CELLINI DIES FOR POPE CLEMENT VII MEDAL

John Cadorini submitted these notes on the dies for a medal honoring Pope Clement VII. Thank you. -Editor

Although I read every newsletter as released, I seldom find articles upon which to comment. The one on the Bargello is different in that I recently contacted them with an inquiry about certain Renaissance dies created by Benvenuto Cellini. I first emailed the Vatican collections to ask if the dies created by Cellini for medals honoring Pope Clement VII were in their collections. They promptly responded that the dies are held in the Bargello collections and upon an email to their curator photos were sent to me of the two main dies in question .. obverse and reverse of a medal commemorating the Treaty of Cambrai which ended the conflict between Spain and France fought in the Italian states.

My interest in these was due to a recent CNG Electronic auction containing a restrike example if the original medal using Cellini s original dies . Attached are images of the CNG example and of the two dies as well. Even greater was my delight to find how promptly my inquiries were answered by two such large institutions.

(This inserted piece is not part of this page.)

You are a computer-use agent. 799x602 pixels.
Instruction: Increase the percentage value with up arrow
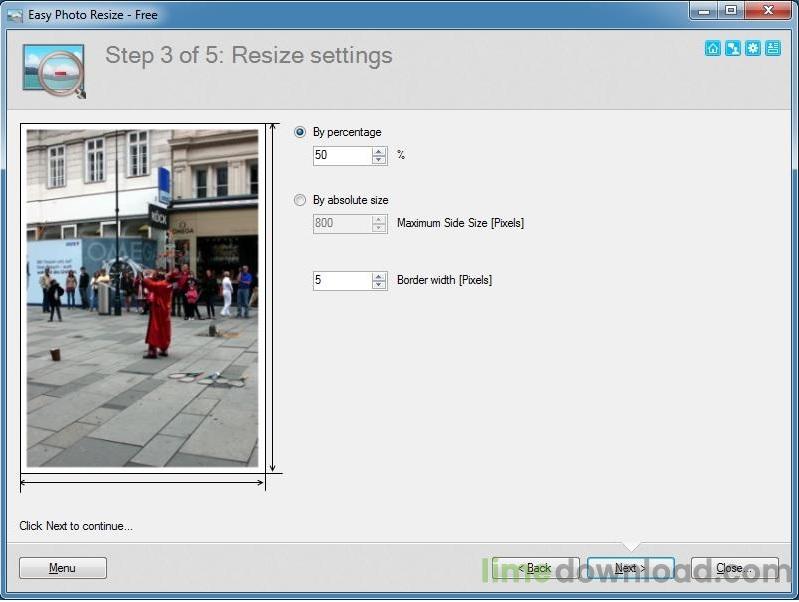(x=379, y=151)
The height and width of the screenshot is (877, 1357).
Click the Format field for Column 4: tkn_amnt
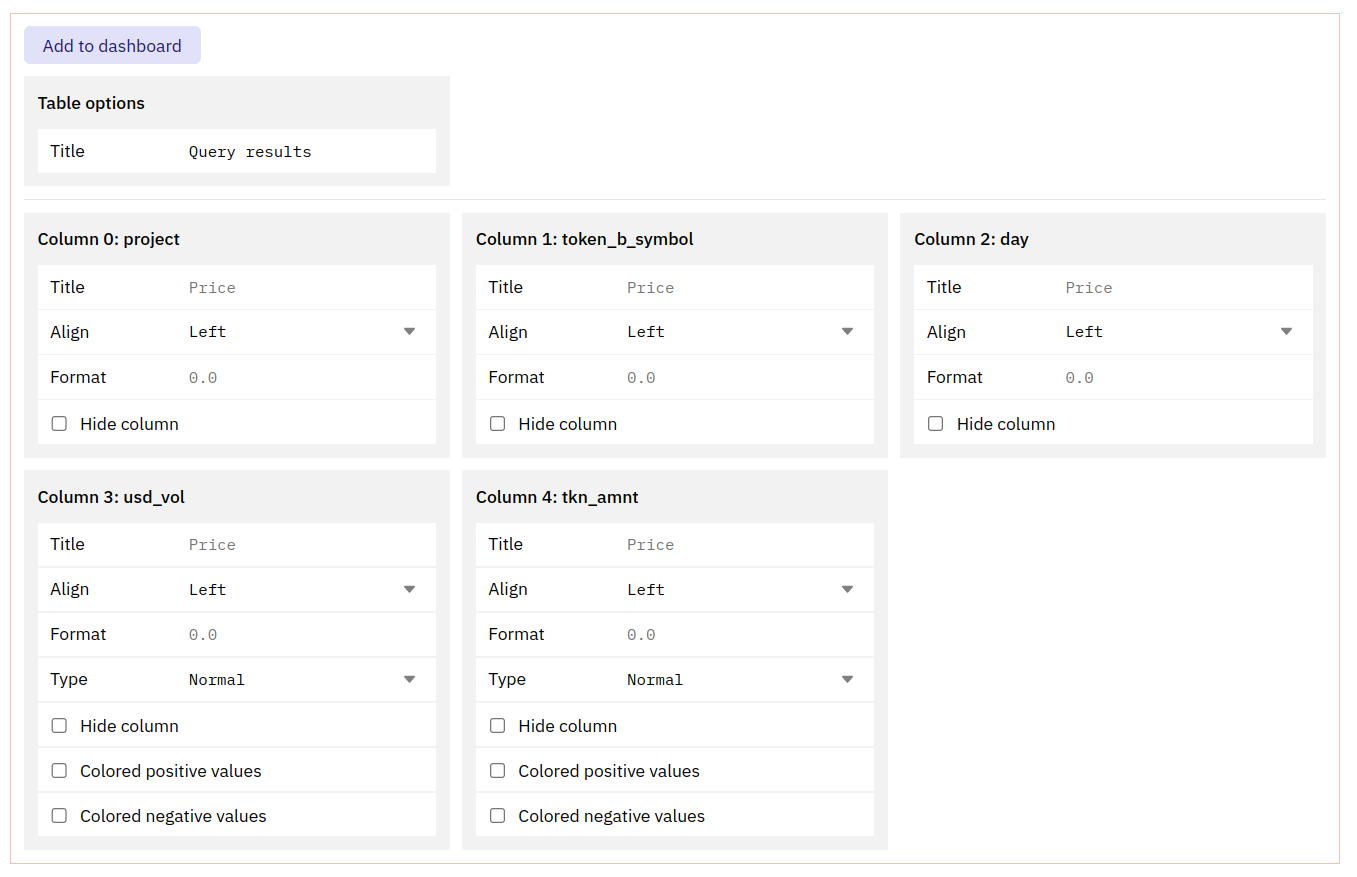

It is interesting to see the side and rear views of the two dies. The size difference suggesting the obverse die was placed in the press and the reverse die striking from above.

  Pope Clement VII medal CNG listing
  Pope Clement VII medal
  Pope Clement VII medal obverse die 2
  Pope Clement VII medal reverse die
  Pope Clement VII medal obverse die
  Pope Clement VII medal die

I should mention that the close up of the reverse shows Cellini's signing of the die. The reverse shows a standing female personification of Peace and in front of the temple of Janus in the Roman Forum is a chained image of War or the god Mars himself.

A very precise description of the reverse of the medal is in the Autobiography of Benvenuto Cellini. My copy is a translation by John Addington Symonds published in 1927. The passage is in the end of chapter LXX and the start of LXXI.......

"I went home and set myself to finishing the medal which I had begun, with the head of Pope Clement and a figure of Peace on the reverse. The figure was a slender woman, dressed in very thin drapery, gathered at the waist, with a little torch in her hand, which was burning a heap of arms bound together like a trophy. In the background I had shown part of a temple, where was Discord chained with a load of fetters. Round about it ran a legend in these words: Claudunter belli portae."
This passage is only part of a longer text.